Abstract

INTRODUCTION: Placenta percreta is a known cause of life-threatening hemorrhage requiring peripartum hysterectomy but only rarely leads to spontaneous uterine rupture before viability. Few case reports exist in the literature, yet this may become a more common occurrence with increasing cesarean delivery rates. We report a series of six cases of placenta percreta during an 18-month period at our institution, of which three resulted in spontaneous uterine rupture before viability. METHODS: This was a retrospective chart review of all placenta percreta cases at a single tertiary care center between December 2011 and May 2013. Patient demographics, pregnancy history, clinical presentation, intraoperative findings, and pathology results were reviewed (Table 1). Statistical analysis was performed using the Student's t test.RESULTS: Three cases of spontaneous uterine rupture from placenta percreta occurred between 17 and 21 weeks of gestation.

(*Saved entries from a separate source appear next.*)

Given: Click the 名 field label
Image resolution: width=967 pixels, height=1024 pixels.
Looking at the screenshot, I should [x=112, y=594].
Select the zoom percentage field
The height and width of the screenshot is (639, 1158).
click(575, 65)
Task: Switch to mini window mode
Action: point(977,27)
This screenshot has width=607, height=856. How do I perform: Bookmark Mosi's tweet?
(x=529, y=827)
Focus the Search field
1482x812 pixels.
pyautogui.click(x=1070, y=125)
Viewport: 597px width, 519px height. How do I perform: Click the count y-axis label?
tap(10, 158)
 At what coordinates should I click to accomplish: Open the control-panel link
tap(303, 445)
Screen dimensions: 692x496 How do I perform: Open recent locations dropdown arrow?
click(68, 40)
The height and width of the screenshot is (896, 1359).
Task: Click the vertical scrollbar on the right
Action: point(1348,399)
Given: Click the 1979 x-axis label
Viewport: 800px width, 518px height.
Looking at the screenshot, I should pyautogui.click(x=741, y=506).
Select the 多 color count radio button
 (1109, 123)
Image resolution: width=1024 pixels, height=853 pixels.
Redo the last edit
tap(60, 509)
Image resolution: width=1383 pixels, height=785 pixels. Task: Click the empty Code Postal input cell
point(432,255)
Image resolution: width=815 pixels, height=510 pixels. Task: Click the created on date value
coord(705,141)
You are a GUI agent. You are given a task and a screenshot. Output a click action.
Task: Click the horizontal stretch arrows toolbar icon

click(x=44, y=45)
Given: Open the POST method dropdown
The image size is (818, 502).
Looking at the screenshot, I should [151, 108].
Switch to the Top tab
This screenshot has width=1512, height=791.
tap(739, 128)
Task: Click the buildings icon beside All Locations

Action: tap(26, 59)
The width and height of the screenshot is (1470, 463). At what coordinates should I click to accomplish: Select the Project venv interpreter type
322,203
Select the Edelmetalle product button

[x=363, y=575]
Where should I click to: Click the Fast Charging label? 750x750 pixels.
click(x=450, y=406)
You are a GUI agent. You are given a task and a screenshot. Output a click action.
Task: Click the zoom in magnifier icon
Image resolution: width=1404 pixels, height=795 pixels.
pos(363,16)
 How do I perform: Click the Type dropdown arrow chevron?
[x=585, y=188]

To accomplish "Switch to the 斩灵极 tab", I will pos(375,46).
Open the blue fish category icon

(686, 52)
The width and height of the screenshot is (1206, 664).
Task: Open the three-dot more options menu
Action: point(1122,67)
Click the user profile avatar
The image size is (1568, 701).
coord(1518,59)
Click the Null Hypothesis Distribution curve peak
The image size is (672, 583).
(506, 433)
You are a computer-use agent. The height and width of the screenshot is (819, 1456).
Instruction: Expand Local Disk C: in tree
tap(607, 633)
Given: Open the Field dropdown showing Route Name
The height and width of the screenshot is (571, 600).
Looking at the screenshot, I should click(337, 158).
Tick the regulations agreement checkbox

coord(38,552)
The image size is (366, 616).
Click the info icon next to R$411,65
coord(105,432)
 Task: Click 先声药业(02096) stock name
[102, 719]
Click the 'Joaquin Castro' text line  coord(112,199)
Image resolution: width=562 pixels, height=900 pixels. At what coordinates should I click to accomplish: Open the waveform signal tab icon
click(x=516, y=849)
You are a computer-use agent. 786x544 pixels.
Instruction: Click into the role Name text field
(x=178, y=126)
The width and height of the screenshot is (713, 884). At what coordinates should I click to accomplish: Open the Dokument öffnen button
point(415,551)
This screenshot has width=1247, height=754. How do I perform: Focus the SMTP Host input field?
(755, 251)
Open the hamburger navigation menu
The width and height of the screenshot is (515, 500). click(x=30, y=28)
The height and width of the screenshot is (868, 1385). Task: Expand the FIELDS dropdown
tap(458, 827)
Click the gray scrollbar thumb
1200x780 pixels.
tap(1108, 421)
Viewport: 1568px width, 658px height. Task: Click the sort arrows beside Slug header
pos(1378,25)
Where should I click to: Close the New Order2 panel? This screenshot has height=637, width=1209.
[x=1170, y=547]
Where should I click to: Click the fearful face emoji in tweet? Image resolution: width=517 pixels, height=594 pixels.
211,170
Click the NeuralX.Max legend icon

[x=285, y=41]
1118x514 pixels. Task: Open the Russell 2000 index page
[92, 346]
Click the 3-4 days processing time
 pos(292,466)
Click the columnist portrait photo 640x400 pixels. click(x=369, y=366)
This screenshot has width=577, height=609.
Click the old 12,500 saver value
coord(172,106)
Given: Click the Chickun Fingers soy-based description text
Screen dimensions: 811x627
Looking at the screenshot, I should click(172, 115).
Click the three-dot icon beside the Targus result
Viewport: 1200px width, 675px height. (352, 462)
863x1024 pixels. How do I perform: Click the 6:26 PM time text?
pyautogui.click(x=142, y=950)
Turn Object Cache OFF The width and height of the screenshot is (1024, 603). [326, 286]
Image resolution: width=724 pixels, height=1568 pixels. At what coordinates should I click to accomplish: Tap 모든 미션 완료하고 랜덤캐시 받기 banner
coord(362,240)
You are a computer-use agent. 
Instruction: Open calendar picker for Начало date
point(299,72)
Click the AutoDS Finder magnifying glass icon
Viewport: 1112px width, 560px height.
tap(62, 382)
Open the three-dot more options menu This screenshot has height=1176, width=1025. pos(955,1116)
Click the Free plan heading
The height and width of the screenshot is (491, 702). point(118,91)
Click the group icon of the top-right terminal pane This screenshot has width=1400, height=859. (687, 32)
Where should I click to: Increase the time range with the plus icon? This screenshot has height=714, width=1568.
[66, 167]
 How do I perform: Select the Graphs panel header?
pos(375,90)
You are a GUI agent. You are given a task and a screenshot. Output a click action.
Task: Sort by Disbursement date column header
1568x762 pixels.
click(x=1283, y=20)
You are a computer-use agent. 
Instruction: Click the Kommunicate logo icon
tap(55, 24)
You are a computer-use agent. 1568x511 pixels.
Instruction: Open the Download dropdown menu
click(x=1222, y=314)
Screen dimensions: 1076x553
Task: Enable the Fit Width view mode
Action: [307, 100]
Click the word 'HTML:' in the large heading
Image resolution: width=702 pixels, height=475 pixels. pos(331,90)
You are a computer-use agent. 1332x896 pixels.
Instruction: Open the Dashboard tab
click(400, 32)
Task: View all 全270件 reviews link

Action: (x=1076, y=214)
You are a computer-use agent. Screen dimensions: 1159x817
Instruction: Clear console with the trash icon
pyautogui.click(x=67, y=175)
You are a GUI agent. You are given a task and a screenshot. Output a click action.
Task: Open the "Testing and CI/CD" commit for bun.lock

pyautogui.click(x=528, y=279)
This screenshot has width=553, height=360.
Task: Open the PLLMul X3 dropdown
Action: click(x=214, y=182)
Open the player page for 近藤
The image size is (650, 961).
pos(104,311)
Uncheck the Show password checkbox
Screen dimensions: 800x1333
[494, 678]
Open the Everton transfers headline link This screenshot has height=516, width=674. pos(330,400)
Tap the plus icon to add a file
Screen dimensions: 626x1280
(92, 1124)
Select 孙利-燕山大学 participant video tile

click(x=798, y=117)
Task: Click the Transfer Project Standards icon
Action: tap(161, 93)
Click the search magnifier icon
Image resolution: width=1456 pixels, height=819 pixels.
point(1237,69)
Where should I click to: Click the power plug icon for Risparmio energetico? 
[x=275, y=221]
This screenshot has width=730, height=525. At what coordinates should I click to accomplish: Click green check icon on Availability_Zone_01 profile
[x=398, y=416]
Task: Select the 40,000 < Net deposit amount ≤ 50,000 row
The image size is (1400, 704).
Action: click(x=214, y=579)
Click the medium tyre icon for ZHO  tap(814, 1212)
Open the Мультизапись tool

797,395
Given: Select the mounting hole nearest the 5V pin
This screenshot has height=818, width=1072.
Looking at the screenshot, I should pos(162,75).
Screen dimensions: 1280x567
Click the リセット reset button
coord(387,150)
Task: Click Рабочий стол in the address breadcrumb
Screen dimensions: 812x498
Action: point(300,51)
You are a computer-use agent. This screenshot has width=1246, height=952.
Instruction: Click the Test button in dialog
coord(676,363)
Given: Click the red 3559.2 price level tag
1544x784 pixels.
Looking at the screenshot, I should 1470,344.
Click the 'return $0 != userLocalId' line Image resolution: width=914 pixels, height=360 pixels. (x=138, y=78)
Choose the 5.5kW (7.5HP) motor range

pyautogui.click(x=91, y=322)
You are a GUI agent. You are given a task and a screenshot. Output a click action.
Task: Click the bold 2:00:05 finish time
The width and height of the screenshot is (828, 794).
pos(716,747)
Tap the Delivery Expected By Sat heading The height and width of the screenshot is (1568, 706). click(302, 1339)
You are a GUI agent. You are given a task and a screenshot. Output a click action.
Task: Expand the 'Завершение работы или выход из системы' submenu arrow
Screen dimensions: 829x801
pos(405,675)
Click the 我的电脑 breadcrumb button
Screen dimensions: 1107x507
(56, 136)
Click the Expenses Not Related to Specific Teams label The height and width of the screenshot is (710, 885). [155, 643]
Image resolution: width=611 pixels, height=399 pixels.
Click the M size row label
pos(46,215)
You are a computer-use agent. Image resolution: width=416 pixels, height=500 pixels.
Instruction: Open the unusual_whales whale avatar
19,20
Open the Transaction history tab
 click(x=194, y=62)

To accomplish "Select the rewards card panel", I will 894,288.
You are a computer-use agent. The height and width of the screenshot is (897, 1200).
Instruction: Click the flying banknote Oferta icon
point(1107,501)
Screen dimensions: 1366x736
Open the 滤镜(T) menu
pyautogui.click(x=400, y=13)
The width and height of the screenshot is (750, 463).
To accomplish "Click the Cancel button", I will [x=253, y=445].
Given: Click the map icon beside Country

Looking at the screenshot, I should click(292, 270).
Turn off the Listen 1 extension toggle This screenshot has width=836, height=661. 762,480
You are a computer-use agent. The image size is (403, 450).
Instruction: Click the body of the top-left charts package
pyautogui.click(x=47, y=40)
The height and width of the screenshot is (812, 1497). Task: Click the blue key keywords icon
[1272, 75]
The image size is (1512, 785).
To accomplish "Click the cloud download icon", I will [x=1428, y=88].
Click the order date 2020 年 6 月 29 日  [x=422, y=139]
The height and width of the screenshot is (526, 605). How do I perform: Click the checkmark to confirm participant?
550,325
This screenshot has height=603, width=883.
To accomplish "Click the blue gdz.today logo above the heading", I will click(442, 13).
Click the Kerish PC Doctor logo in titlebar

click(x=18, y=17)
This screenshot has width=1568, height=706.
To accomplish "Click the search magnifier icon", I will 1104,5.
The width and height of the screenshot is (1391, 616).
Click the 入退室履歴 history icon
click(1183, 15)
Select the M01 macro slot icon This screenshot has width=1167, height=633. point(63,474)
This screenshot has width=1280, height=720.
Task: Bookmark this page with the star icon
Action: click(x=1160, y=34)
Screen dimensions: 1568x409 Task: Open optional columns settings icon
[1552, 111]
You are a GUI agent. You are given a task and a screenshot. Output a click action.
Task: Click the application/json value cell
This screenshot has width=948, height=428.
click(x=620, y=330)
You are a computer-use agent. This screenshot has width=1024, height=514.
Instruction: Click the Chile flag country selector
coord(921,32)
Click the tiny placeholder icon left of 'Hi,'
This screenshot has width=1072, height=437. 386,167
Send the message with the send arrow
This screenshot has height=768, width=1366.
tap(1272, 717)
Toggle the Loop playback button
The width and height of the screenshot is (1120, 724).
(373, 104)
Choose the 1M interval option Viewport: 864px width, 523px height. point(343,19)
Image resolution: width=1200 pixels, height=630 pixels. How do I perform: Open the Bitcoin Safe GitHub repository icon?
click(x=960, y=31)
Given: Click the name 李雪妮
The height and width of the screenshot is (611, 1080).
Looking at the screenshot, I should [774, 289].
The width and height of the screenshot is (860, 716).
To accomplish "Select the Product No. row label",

All three ruptured cases presented with abdominal pain of unclear etiology. One of the ruptured cases did not have suspected placenta accreta preoperatively. The mean number of prior cesarean deliveries was 2.3 for both ruptured (±1.2) and unruptured (±0.6) patients (P=.87). The mean estimated blood loss was higher for ruptured cases (7,500±500 mL), compared with unruptured cases (2,650±786 mL) (P<.001). Pathological examination confirmed the diagnosis of placenta percreta in all six cases. CONCLUSIONS: Given rising cesarean delivery rates, obstetricians should consider the possibility of placenta percreta resulting in spontaneous uterine rupture if a patient presents with abdominal pain with a history of prior cesarean deliveries and suspected abnormal placentation.